My Summer at Anna Sui

My Summer at Anna Sui
Filed under: First Jobs, Nineties, New York
The nineties are back, but for those of us who lived them the first time around, the revival feels slightly off.

The Nineties x Anna Sui monograph was released last week, and it’s one I’ve been looking forward to. Anna Sui is one of my favorite designers, and I studied and worked in fashion during that time. In the summer of 1995, I was set to start an internship at Barneys New York with then design director Ronald van der Kemp (still years away from launching his couture label RVDK). I attended one fitting. Then HR called me in. Because I’d entered the country on a visa waiver, I wasn’t legally allowed to work in the US, even unpaid. The internship ended before it began.

That same week, I interviewed at Anna Sui.

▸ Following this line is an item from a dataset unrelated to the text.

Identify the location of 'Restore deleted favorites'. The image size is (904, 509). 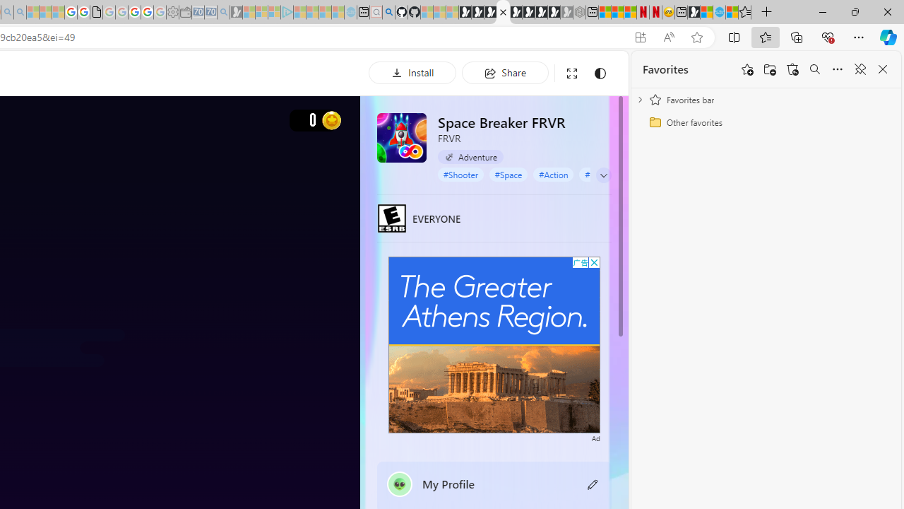
(793, 69).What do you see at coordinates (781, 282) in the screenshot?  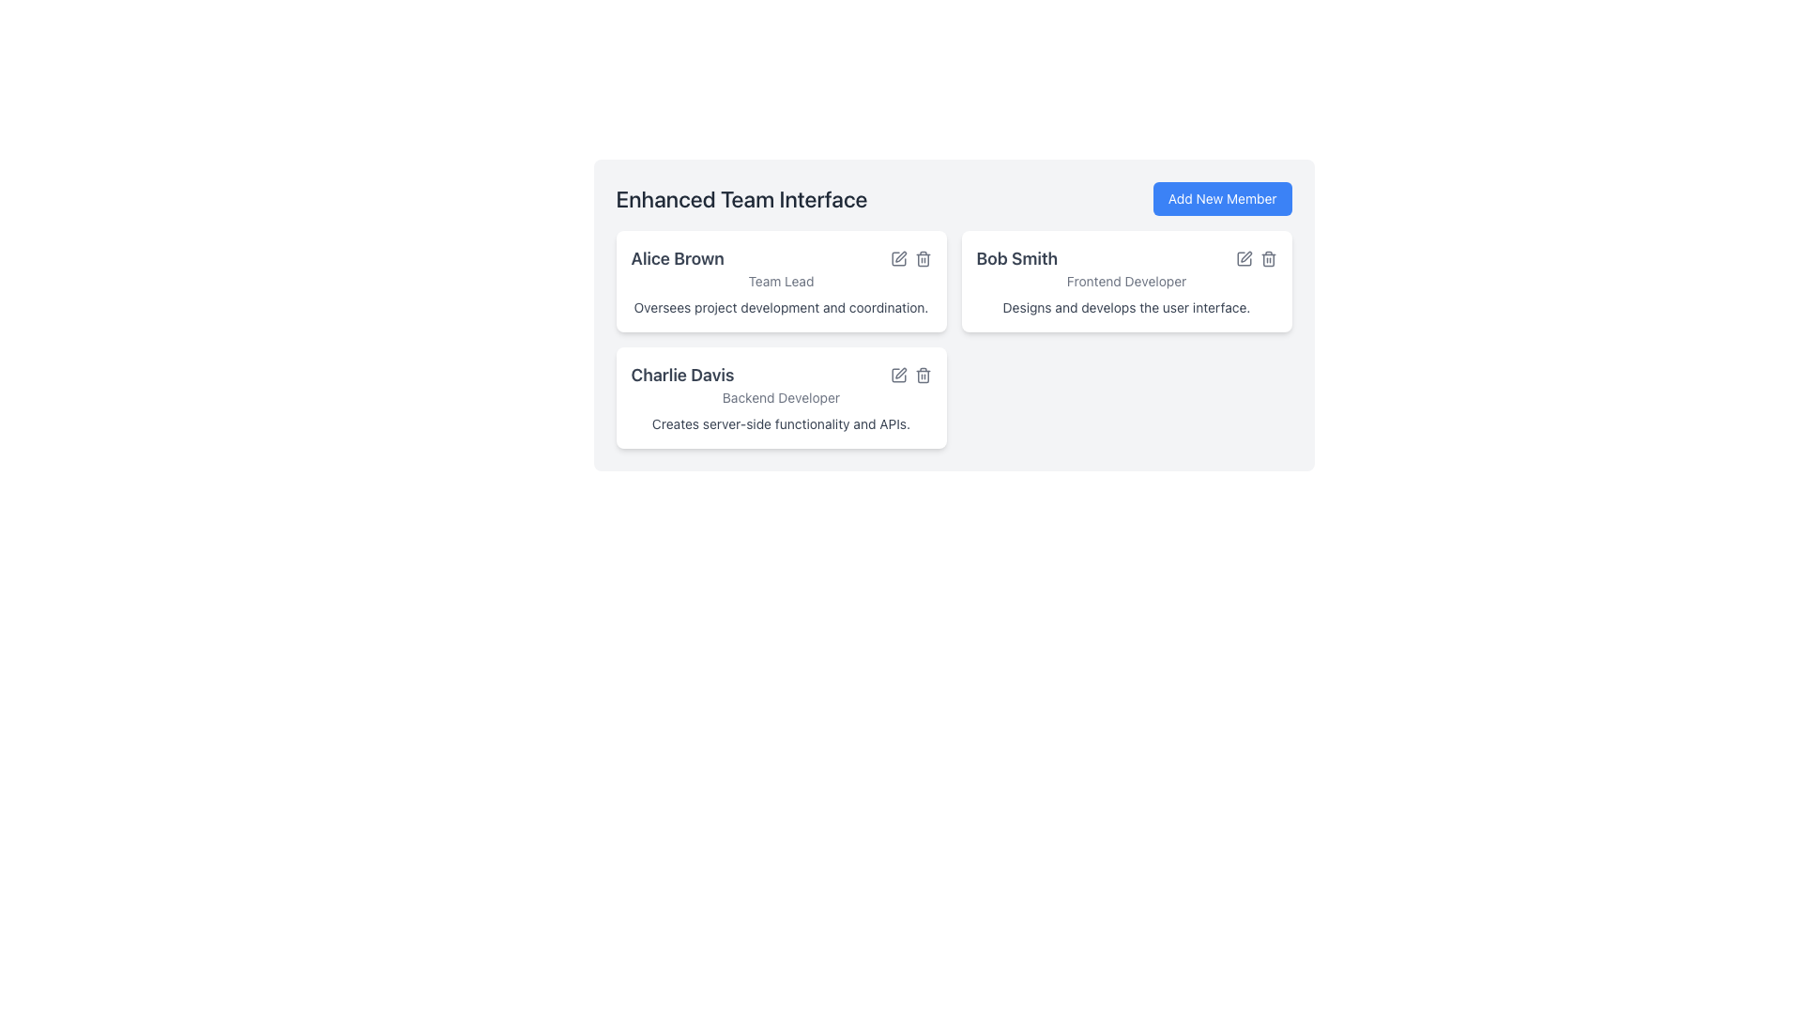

No one asked to see a portfolio or credentials. The late Thomas Miller, Anna’s longtime right hand, asked if I knew what 'errands' were. Another intern had refused to do them and walked out. I said I had no problem with running errands. 

The Fall ’95 collection was being packed for shipment. Resort was in early development. A new diffusion line, Sui by Anna Sui, had just gone into production: poplin romantic chemises, faux-leopard coats, tailored jackets. Anna described them as “pieces to wear until they fall apart.” James Coviello designed the knitwear. T-shirts were printed by Casual Tees. Purses were manufactured by Walker. Sample garments were made on site and delivered directly from the sample room to the showroom racks.

Most of my work was in logistics and admin, but it offered a window into how the fashion studio operated. 

Errands took me through the Garment District, where Sui’s vendors were based. I sourced trims, picked up swatches, delivered paperwork. I retrieved garments from stylists at the UN Plaza Hotel, dropped fabric samples in Chinatown, entered buildings through freight entrances with handwritten addresses folded in my pocket. I walked fast through midtown, down West 39th toward Seventh Avenue, Fashion Avenue. The showroom was located just below Bryant Park, not far from the old New York Times building. The fashion and media crowd moved through the same blocks. At lunch, I sat in Bryant Park with a sketchbook, taking notes. Even that felt like part of the job.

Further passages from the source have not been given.